How to Tile a Shower
DIY expert Amy Matthews shows how to tile shower walls like a pro.
Make sure the top of the shower enclosure is level. Place a tile against the wall on top of the enclosure, mark the wall at the top of the tile, and draw a level reference line around the entire area to be tiled. If the enclosure is not level, base your reference line on a tile placed at the lowest point of the top of the enclosure.
Locate and mark the center point of each area to be tiled.
Make a dry run, lining up the edge of one tile with the center mark and leap-frogging tile pieces side by side to determine how many pieces will be needed and what the corner pieces will look like. If the corner pieces would be very small, repeat the dry run, centering the first tile on the center mark. This will allow you to cut larger and more attractive corner pieces.

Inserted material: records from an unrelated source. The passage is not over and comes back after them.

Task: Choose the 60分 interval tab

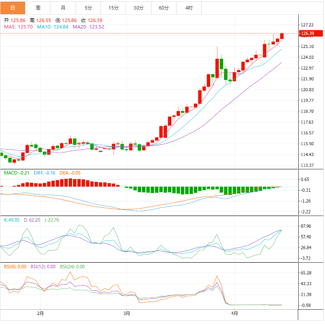Action: point(164,8)
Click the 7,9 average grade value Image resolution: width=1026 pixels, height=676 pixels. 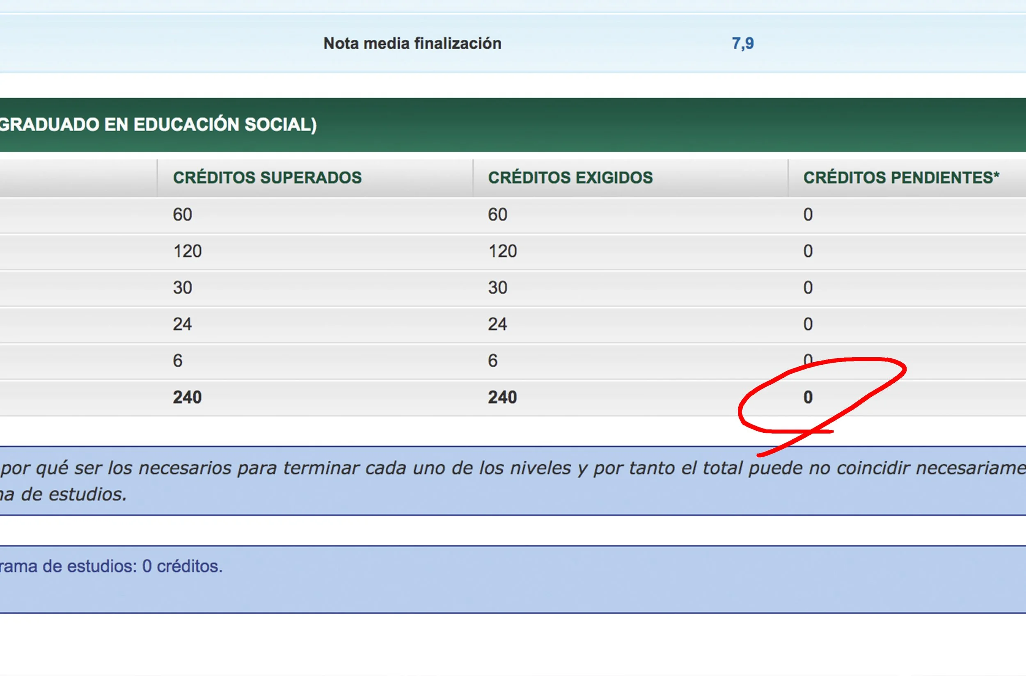click(742, 44)
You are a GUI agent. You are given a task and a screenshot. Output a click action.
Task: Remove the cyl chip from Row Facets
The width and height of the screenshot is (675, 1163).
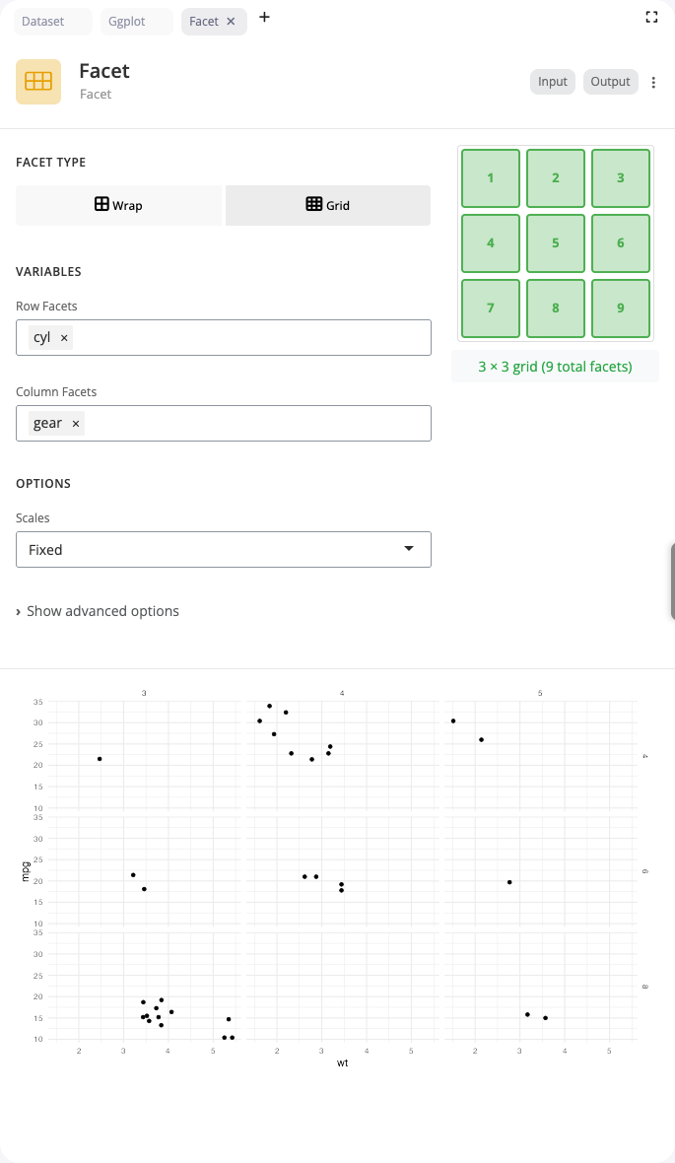(63, 337)
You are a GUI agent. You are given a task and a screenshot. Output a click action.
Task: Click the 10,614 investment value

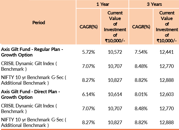click(115, 94)
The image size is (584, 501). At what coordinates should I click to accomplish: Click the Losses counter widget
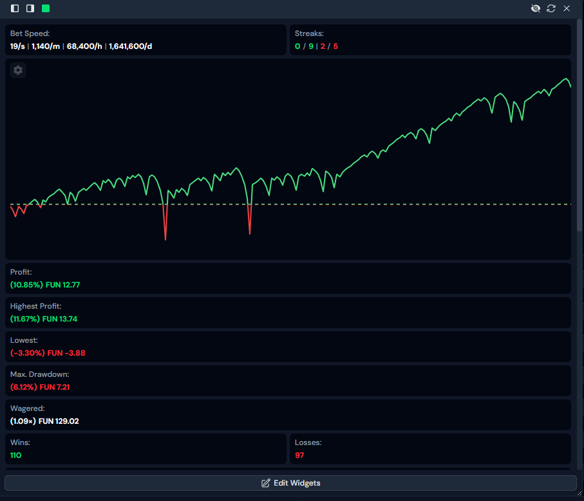pyautogui.click(x=429, y=449)
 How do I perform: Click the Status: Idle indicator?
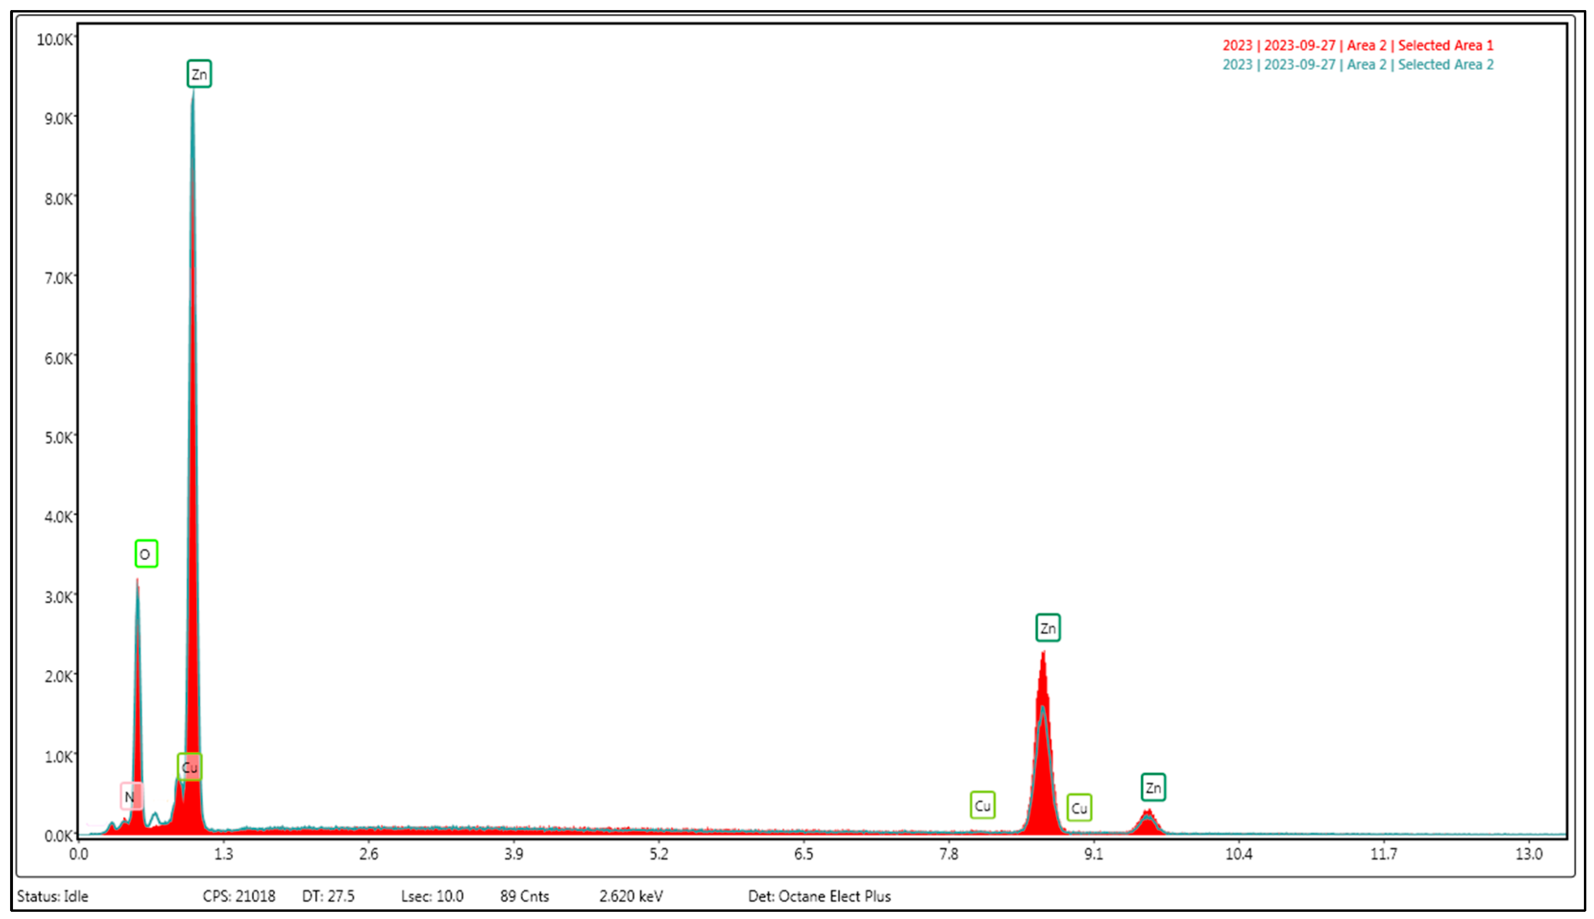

If the top of your enclosure is not level, you will need to use the reference line as a starting point to help you keep the tiles level. You may want to line up the top of a board with the reference line and attach it to the wall for added support when you apply the tiles. After the tiles are in place, remove the board, cut tiles to size and install them in the same manner as corner tiles.
Spread a large dollop of mastic adhesive on the wall with the notched trowel. Spread the mastic up to the reference line (Image 1). Then spread it horizontally (Image 2). Hold the trowel at a 45-degree angle when spreading mastic. The notches on the trowel help ensure an even distribution.
Beginning at the center mark, set the tiles firmly in place in a straight row, making sure the spacing lugs are pressed tightly together. Do not set the corner pieces in place yet unless no cutting is required.
After the first row is complete, begin on the second row (Image 1). Repeat this process until the tiles are at the desired height. Periodically check your work to make sure the rows are level (Image 2).
Cut the corner tiles to size, using a tile cutter (Image 3) for straight cuts or a tile saw for irregular cuts (Image 4).
Set the corner pieces in place with the cut edges facing the corners. This will make them harder to detect when the project is finished.
Place mastic directly on the backs of the bull-nose tiles (Image 5). This process, known as back buttering, allows you to put the appropriate amount of mastic on the tile without worrying about putting too much on the wall.
Allow the mastic to dry, then mix a batch of grout according to the manufacturer's instructions. Grout is typically mixed to the consistency of peanut butter.
Spread a liberal amount of grout onto the tile and work it into the joints with a grout float (Image 1). Hold the float at a 45-degree angle, and spread the grout in several different directions to make sure it gets into all the joints.
When the grout sets up and forms a powdery film, wipe away the excess from the tile surfaces and the joints with a damp sponge.
Caulk the areas where the tile meets the shower enclosure as well the corners and along the edges of the tile work (Image 2).
Allow the grout to cure according to the manufacturer's recommendations. You may need to dampen the grout periodically. You should be able to use the shower after about 24 hours.